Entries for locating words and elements
= = = = = = =
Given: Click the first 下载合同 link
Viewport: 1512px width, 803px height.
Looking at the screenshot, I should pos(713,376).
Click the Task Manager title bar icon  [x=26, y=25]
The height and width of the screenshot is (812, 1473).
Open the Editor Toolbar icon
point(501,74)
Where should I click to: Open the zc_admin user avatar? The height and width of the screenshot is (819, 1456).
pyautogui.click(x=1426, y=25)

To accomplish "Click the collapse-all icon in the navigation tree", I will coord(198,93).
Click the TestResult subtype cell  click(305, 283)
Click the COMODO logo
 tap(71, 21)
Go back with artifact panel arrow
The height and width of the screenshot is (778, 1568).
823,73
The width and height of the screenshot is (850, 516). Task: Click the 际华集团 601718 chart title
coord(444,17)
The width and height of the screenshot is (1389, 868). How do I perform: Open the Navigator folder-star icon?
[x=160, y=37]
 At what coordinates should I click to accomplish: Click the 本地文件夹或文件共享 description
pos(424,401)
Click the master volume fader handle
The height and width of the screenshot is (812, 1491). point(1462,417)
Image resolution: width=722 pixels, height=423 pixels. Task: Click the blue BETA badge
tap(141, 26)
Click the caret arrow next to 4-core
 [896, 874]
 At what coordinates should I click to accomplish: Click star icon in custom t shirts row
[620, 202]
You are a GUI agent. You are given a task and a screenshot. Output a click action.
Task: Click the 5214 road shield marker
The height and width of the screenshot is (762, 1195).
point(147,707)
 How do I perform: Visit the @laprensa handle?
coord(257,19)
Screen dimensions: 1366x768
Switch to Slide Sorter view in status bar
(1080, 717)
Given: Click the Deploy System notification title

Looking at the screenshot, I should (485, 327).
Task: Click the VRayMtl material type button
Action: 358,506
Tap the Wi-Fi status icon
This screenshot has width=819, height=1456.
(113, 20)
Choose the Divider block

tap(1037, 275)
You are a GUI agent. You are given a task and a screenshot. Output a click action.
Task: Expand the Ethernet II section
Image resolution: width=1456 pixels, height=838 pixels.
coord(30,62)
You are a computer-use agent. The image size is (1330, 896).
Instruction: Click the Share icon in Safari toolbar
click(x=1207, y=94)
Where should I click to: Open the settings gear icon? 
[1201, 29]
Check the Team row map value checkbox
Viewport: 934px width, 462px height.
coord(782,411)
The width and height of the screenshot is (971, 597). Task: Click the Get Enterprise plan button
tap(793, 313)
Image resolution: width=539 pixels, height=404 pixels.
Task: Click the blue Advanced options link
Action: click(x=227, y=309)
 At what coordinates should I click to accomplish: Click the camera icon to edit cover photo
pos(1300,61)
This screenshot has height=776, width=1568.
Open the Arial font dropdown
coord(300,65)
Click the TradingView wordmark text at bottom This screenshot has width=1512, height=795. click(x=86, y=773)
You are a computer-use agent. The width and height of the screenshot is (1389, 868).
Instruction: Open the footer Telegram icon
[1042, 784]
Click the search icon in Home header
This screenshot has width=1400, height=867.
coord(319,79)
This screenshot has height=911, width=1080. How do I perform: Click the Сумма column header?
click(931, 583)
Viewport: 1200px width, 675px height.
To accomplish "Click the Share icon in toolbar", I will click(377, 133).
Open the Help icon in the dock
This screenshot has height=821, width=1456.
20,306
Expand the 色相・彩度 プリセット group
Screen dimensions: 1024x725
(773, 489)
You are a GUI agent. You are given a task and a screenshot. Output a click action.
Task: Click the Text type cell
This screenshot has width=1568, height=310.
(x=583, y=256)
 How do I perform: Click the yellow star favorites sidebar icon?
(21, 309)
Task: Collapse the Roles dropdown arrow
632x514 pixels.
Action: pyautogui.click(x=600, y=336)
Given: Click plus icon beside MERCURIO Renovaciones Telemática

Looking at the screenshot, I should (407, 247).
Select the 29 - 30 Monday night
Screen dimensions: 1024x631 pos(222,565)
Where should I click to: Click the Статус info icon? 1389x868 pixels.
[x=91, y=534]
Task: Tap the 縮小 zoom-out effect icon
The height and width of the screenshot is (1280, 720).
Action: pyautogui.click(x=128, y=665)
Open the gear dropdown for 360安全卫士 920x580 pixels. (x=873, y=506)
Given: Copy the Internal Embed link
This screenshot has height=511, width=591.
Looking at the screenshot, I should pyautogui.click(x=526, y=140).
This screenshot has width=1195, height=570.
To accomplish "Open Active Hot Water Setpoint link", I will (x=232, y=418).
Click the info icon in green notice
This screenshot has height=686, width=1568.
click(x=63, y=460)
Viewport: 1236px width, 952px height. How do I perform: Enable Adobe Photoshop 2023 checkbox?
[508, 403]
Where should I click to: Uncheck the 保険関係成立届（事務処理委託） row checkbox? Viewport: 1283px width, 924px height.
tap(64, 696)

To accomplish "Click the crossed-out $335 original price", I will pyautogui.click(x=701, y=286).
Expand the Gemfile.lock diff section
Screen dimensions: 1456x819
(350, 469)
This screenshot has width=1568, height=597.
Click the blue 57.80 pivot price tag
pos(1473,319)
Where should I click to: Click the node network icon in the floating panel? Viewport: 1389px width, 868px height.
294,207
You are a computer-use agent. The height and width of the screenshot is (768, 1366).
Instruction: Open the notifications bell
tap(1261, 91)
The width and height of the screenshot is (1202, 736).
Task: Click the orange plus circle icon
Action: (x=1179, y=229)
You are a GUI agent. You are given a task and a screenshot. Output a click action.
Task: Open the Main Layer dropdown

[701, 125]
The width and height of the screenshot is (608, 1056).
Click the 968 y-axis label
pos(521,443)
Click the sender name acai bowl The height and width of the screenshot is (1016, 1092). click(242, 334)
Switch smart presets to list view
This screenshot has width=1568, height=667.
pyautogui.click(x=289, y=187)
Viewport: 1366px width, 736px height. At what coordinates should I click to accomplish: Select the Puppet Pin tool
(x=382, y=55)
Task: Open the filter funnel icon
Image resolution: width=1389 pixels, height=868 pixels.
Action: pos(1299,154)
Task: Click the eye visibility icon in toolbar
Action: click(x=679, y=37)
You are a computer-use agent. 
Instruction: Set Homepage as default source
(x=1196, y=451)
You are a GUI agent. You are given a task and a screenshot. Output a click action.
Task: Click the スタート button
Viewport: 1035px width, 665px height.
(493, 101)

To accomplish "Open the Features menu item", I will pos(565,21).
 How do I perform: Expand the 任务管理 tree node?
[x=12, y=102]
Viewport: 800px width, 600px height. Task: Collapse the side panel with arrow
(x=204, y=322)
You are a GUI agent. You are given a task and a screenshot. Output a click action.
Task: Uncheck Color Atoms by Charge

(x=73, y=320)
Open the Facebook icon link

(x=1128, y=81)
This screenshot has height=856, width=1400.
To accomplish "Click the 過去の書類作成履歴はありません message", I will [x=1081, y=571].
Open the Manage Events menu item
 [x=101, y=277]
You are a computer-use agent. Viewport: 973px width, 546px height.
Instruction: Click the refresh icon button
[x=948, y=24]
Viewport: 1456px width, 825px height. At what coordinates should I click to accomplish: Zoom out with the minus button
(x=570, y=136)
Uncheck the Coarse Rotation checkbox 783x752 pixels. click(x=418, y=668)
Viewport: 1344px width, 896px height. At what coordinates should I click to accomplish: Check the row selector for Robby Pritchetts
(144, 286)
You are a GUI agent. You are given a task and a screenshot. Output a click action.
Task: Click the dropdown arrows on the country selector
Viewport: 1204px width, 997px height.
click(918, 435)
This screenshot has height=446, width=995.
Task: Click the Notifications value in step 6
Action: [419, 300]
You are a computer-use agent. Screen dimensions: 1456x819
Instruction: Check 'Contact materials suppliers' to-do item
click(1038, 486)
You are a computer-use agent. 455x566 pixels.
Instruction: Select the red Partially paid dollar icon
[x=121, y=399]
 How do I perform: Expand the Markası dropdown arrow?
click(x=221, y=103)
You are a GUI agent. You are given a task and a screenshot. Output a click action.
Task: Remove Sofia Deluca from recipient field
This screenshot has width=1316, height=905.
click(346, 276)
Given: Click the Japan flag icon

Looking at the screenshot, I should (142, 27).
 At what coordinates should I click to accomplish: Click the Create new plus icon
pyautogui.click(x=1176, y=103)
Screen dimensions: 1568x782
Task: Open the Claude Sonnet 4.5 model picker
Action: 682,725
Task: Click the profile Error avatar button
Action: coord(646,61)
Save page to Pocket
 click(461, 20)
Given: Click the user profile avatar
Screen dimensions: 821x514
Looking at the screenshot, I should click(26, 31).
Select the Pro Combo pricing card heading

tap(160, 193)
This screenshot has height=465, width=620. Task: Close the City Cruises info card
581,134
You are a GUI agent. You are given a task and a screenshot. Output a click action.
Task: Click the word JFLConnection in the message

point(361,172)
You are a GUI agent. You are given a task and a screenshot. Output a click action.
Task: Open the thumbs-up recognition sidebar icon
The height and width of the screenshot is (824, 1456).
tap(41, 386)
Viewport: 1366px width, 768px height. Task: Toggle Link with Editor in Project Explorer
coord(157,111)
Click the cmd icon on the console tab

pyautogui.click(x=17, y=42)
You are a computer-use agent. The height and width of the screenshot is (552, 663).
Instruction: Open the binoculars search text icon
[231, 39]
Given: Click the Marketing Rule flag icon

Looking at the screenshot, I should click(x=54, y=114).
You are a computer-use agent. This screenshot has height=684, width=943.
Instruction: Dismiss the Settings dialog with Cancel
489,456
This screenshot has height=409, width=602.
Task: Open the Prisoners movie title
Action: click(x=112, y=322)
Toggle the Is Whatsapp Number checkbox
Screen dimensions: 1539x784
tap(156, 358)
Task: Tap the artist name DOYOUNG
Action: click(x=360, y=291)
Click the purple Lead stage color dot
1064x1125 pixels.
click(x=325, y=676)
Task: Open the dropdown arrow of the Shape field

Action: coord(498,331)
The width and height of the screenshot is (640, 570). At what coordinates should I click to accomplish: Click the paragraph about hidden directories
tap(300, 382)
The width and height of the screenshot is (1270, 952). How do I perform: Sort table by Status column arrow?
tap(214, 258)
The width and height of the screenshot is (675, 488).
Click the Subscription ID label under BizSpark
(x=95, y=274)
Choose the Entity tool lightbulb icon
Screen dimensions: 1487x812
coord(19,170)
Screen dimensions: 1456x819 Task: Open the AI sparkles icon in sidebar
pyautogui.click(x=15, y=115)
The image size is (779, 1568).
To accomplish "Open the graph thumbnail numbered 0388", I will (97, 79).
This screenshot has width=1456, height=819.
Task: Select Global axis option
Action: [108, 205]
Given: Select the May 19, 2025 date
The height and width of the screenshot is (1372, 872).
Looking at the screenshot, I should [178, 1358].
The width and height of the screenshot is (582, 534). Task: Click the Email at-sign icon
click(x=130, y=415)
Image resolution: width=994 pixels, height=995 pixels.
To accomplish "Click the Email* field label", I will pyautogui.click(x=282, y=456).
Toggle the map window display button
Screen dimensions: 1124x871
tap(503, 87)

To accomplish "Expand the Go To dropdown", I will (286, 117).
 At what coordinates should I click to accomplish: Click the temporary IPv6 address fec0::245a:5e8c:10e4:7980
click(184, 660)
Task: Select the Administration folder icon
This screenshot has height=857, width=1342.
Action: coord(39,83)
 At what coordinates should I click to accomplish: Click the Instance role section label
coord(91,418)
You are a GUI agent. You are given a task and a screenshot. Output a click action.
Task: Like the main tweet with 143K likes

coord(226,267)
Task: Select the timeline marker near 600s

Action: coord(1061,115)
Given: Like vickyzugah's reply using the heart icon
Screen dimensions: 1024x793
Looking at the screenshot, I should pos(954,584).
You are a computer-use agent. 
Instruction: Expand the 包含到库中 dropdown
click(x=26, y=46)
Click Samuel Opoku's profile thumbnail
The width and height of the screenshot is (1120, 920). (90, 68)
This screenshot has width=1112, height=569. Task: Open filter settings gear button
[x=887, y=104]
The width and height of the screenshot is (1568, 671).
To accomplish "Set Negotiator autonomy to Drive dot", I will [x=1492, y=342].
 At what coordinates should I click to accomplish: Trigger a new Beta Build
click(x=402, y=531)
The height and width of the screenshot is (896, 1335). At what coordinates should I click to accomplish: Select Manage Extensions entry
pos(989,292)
= = = = = = =
Reproduce, line for line, the part of the records above that opens with the line containing "The image size is (779, 1568)." and closes with the line containing "click(x=130, y=415)", including both of those lines.

• TASK RESPONSE:
The image size is (779, 1568).
To accomplish "Open the graph thumbnail numbered 0388", I will (97, 79).
This screenshot has width=1456, height=819.
Task: Select Global axis option
Action: [108, 205]
Given: Select the May 19, 2025 date
The height and width of the screenshot is (1372, 872).
Looking at the screenshot, I should [178, 1358].
The width and height of the screenshot is (582, 534). Task: Click the Email at-sign icon
click(x=130, y=415)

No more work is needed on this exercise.